- **SELECTION**
--------------------------------------------------

I'm learning Scala as my first functional-ish language. As one of the problems, I was trying to find a functional way of generating the sequence S up to n places. S is defined so that S(1) = 1, and S(x) = the number of times x appears in the sequence. (I can't remember what this is called, but I've seen it in programming books before.)
In practice, the sequence looks like this:
S = 1, 2, 2, 3, 3, 4, 4, 4, 5, 5, 5, 6, 6, 6, 6, 7, 7, 7, 7 ...
I can generate this sequence pretty easily in Scala using an imperative style like this:
def genSequence(numItems: Int) = {
require(numItems > 0, "numItems must be >= 1")
var list: List[Int] = List(1)
var seq_no = 2
var no = 2
var no_nos = 0
var num_made = 1
while(num_made < numItems) {
if(no_nos < seq_no) {
list = list :+ no
no_nos += 1
num_made += 1
} else if(no % 2 == 0) {
no += 1
no_nos = 0
} else {
no += 1
seq_no += 1
no_nos = 0
}
}
list
}
But I don't really have any idea how to write this without using vars and the while loop.
Thanks!
Pavel's answer has come closest so far, but it's also inefficient. Two flatMaps and a zipWithIndex are overkill here :)
My understanding of the required output:
The results contain all the positive integers (starting from 1) at least once
each number n appears in the output (n/2) + 1 times
As Pavel has rightly noted, the solution is to start with a Stream then use flatMap:
Stream from 1
This generates a Stream, a potentially never-ending sequence that only produces values on demand. In this case, it's generating 1, 2, 3, 4... all the way up to Infinity (in theory) or Integer.MAX_VALUE (in practice)
Streams can be mapped over, as with any other collection. For example: (Stream from 1) map { 2 * _ } generates a Stream of even numbers.
You can also use flatMap on Streams, allowing you to map each input element to zero or more output elements; this is key to solving your problem:
val strm = (Stream from 1) flatMap { n => Stream.fill(n/2 + 1)(n) }
So... How does this work? For the element 3, the lambda { n => Stream.fill(n/2 + 1)(n) } will produce the output stream 3,3. For the first 5 integers you'll get:
1 -> 1
2 -> 2, 2
3 -> 3, 3
4 -> 4, 4, 4
5 -> 5, 5, 5
etc.
and because we're using flatMap, these will be concatenated, yielding:
1, 2, 2, 3, 3, 4, 4, 4, 5, 5, 5, ...

--------------------------------------------------

- **RAW DATA**
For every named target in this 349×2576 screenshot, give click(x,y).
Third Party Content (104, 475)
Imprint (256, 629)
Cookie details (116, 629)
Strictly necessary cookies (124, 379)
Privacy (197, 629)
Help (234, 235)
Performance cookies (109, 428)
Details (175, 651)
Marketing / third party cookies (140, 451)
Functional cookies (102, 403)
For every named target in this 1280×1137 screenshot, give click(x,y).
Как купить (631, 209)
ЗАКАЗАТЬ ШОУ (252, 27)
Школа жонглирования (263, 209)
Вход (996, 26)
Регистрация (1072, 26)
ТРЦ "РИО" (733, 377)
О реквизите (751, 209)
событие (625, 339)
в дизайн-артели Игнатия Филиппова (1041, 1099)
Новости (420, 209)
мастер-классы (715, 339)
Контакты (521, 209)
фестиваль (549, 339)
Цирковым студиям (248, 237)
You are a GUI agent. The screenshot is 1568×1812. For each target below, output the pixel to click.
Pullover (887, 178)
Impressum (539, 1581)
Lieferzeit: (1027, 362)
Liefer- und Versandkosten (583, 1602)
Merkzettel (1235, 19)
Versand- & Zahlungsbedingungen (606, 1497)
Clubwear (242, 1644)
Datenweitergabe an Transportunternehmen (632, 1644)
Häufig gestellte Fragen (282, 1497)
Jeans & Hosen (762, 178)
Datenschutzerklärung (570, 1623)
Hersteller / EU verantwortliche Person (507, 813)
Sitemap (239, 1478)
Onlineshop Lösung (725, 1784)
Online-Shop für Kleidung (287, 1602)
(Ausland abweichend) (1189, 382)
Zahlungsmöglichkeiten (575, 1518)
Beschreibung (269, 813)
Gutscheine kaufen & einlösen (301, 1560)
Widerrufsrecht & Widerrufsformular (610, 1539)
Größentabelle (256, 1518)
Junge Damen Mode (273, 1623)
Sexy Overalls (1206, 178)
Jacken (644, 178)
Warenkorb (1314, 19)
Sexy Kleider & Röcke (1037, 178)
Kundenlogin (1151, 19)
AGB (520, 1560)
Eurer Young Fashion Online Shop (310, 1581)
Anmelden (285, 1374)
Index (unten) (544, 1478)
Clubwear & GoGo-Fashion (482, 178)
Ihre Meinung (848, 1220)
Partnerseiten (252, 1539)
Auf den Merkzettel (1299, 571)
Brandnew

--------------------------------------------------

- **TASKS TO PERFORM**
1. In the Scala sequence thread, condense the paragraph beginning "This generates a Stream" into one shorter sentence that keeps its main facts.
2. According to the Scala sequence thread, how many times does each number n appear in the output?
3. Carry the Scala sequence thread on from its final line of output.

- **EXERCISE RESULTS**
1. It creates a lazy, potentially endless Stream of 1, 2, 3, 4 and so on, in theory up to Infinity and in practice up to Integer.MAX_VALUE.

2. Each number n appears (n/2) + 1 times.

3.
Streams are memoised, so once a given value has been calculated it'll be saved for future reference. However, all the preceeding values have to be calculated at least once. If you want the full sequence then this won't cause any problems, but it does mean that generating S(10796) from a cold start is going to be slow! (a problem shared with your imperative algorithm). If you need to do this, then none of the solutions so far is likely to be appropriate for you.
The following code produces exactly the same sequence as yours:
val seq = Stream.from(1)
.flatMap(Stream.fill(2)(_))
.zipWithIndex
.flatMap(p => Stream.fill(p._1)(p._2))
.tail
However, if you want to produce the Golomb sequence (that complies with the definition, but differs from your sample code result), you may use the following:
val seq = 1 #:: a(2)
def a(n: Int): Stream[Int] = (1 + seq(n - seq(seq(n - 2) - 1) - 1)) #:: a(n + 1)
You may check my article for more examples of how to deal with number sequences in functional style.
Here is a translation of your code to a more functional style:
def genSequence(numItems: Int): List[Int] = {
genSequenceR(numItems, 2, 2, 0, 1, List[Int](1))
}
def genSequenceR(numItems: Int, seq_no: Int, no:Int, no_nos: Int, numMade: Int, list: List[Int]): List[Int] = {
if(numMade < numItems){
if(no_nos < seq_no){
genSequenceR(numItems, seq_no, no, no_nos + 1, numMade + 1, list :+ no)
}else if(no % 2 == 0){
genSequenceR(numItems, seq_no, no + 1, 0, numMade, list)
}else{
genSequenceR(numItems, seq_no + 1, no + 1, 0, numMade, list)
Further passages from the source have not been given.